The ruling could emerge as one of the biggest business cases the high court has addressed in recent years. The stakes are enormous, pitting business interests against consumer advocates and trial lawyers.
Individuals could be further encouraged to bring lawsuits in state courts against makers of a wide range of products - from seat belts to cigarettes.
Companies have asserted various doctrines of pre-emption, saying they are protected from most product-liability claims if they have met federal safety approval standards. They argue that federal regulatory judgments trump state consumer safety laws, which are often tougher than Washington's standards.
"I just felt so insecure because there were so many things in everyday life that were suddenly difficult," Levine told CNN in her rural home in Marshfield, Vermont, which doubles as a recording studio. "So, instead of contending with my wonderful music business, I was contending with how to button my shirt."
Levine, 63, is co-founder and head of ReBop Records, a small independent label of mostly children's tunes. She also performed locally in bands as bass guitarist.
That ended in April 2000, when a friend drove Levine to a health clinic near her home. As had occurred on previous occasions, Levine was given promethazine (Phenergan) to treat her migraine.
In those previous cases, the drug had been injected into her muscle, but this time it was delivered via an infusion device called an IV-push. It delivered a faster-acting, higher volume of the medication to her wrist, through plastic tubing attached to a curved needle.
The needle was supposed to be inserted directly into a vein, but somehow an artery became infected.
"That was the beginning of the end," said Levine.
Soon after she left the clinic, "the arm felt all wrong. It hurt, and when I looked down it seemed swollen." As tissue died, her hand and wrist turned black and, six weeks later, doctors amputated.
Vermont's highest court eventually affirmed a lower court's $6.7 million judgment against Wyeth. "We hold that the jury's verdict against defendant did not conflict with the FDA's labeling requirements for Phenergan," that court concluded, "because defendant could have warned against IV-push administration without prior FDA approval."

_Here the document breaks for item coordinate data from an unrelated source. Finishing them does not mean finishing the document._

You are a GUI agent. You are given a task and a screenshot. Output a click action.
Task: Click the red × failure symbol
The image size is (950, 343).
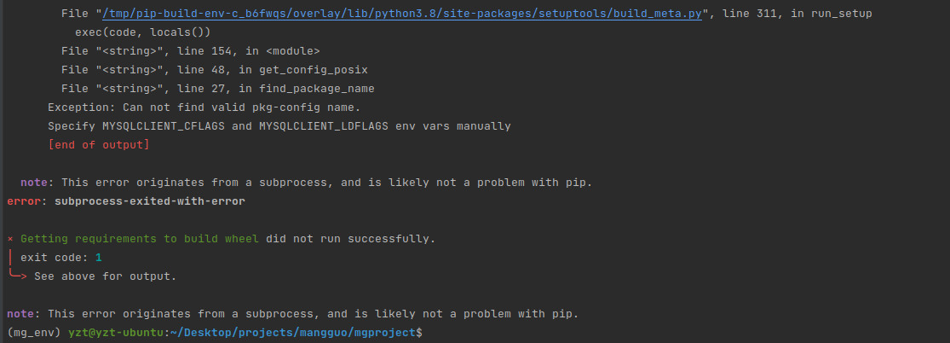10,239
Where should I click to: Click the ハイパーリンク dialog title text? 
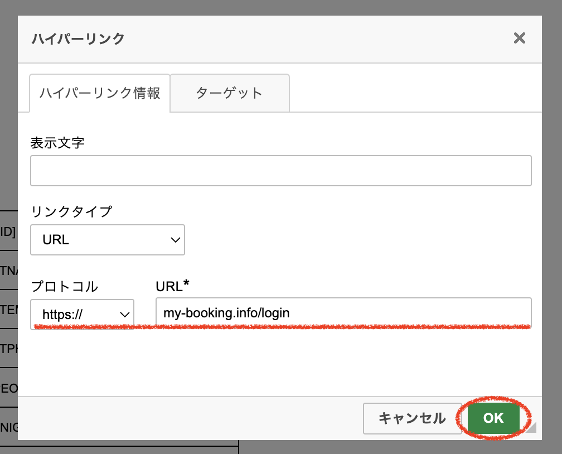(77, 38)
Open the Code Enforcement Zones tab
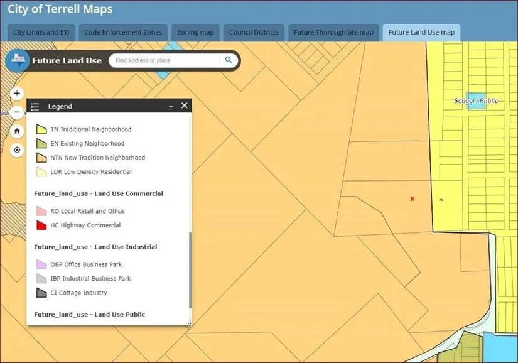The height and width of the screenshot is (363, 518). point(123,33)
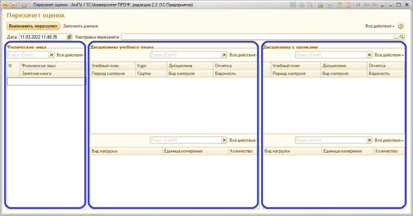Click Заполнить данные button
The image size is (413, 216).
(x=81, y=26)
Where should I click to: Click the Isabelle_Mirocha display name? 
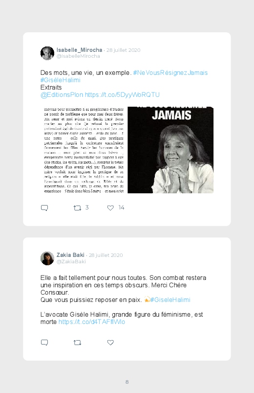[x=79, y=50]
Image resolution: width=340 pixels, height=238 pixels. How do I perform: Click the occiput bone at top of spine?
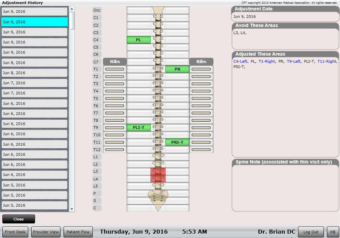tap(158, 10)
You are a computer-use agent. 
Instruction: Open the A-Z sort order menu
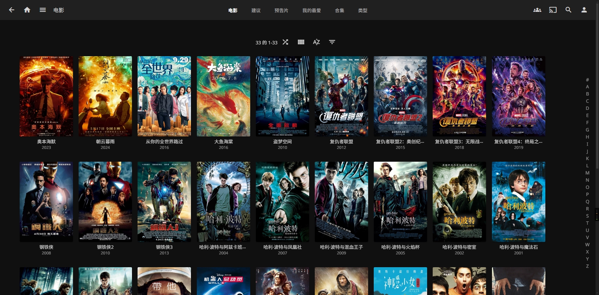coord(316,42)
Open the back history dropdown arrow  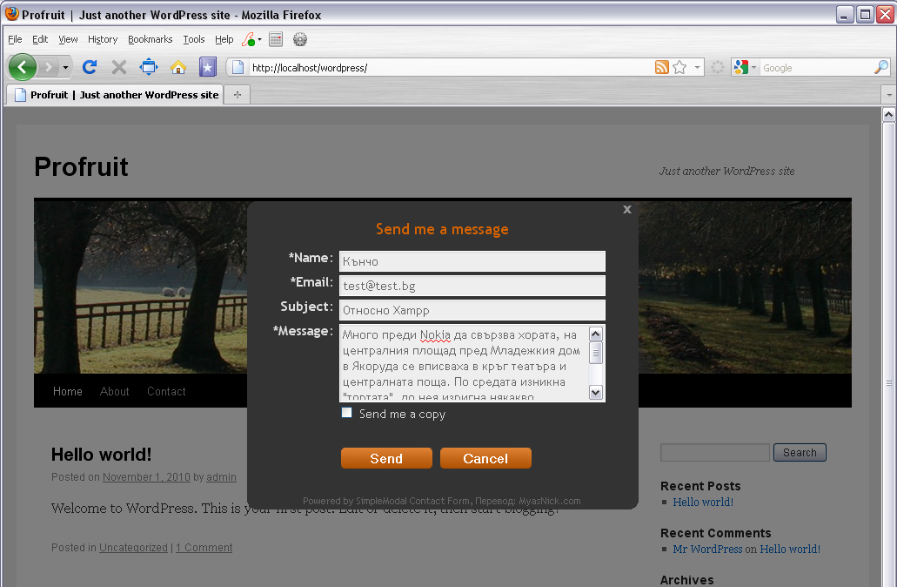(x=64, y=67)

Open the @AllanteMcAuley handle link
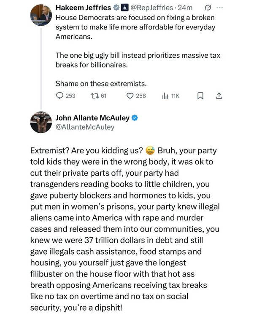point(85,127)

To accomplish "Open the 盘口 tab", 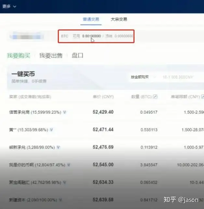I will click(x=78, y=55).
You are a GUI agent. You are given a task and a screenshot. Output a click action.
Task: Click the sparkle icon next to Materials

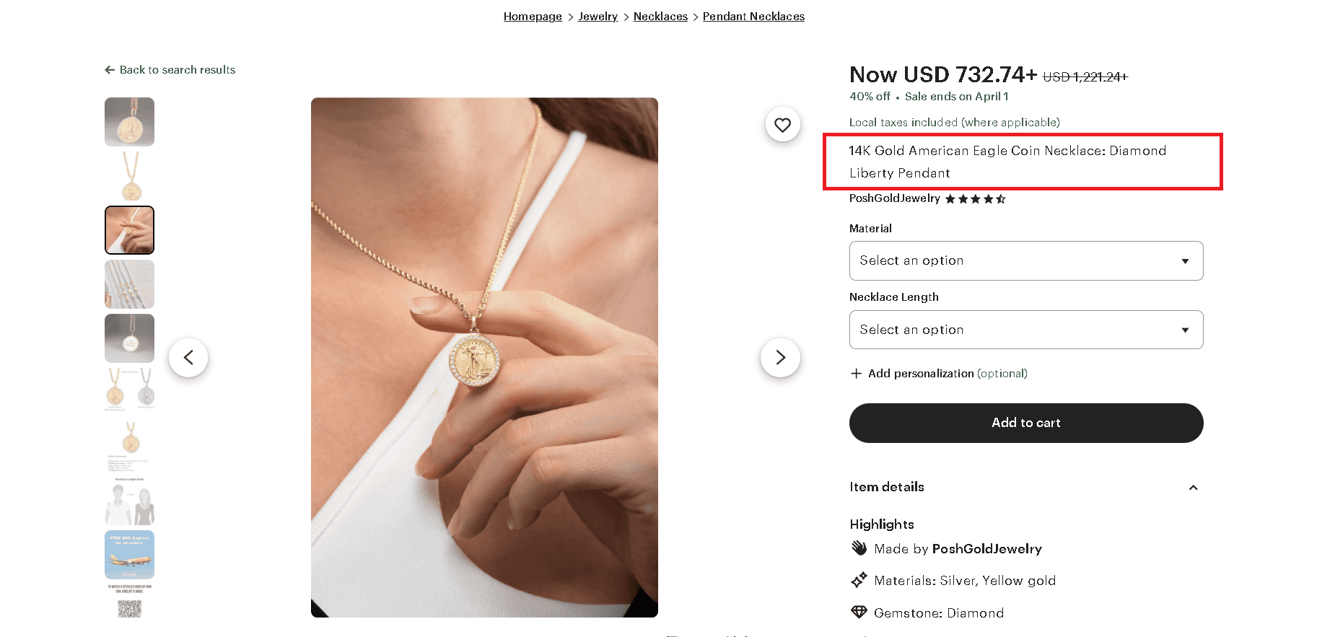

The company noted the drug was approved in 1955 and has been used by 200 million patients. Company lawyers told the high court there were instances where the IV-push method is "medically warranted."
"We believed that federal law prohibited the company from revising its product label as the Vermont court required, and we regret that the Supreme Court disagreed," said Bert Rein, who argued the case before the justices for Wyeth. "The medical and scientific experts at FDA are in the best position to weigh the risks and benefits of a medicine and to assess how those risks and benefits should be described in the product's label."
The Bush administration had supported the drugmaker, and government lawyers told the justices the FDA conducts a thorough safety review before granting approval. That gives pharmaceutical companies the go-ahead to manufacture and market their products, free from concern about liability lawsuits in state court, they argued.
Wyeth officials said they believed they were prohibited from changing the label without FDA approval, a notion Levine's lawyers rejected.
Wyeth no longer manufactures Phenergan.
The high court has recently begun a push to address broader pre-emption conflicts, accepting cases ranging from medical devices to cigarette advertising.
The case heard this week is Wyeth v. Levine (06-1249).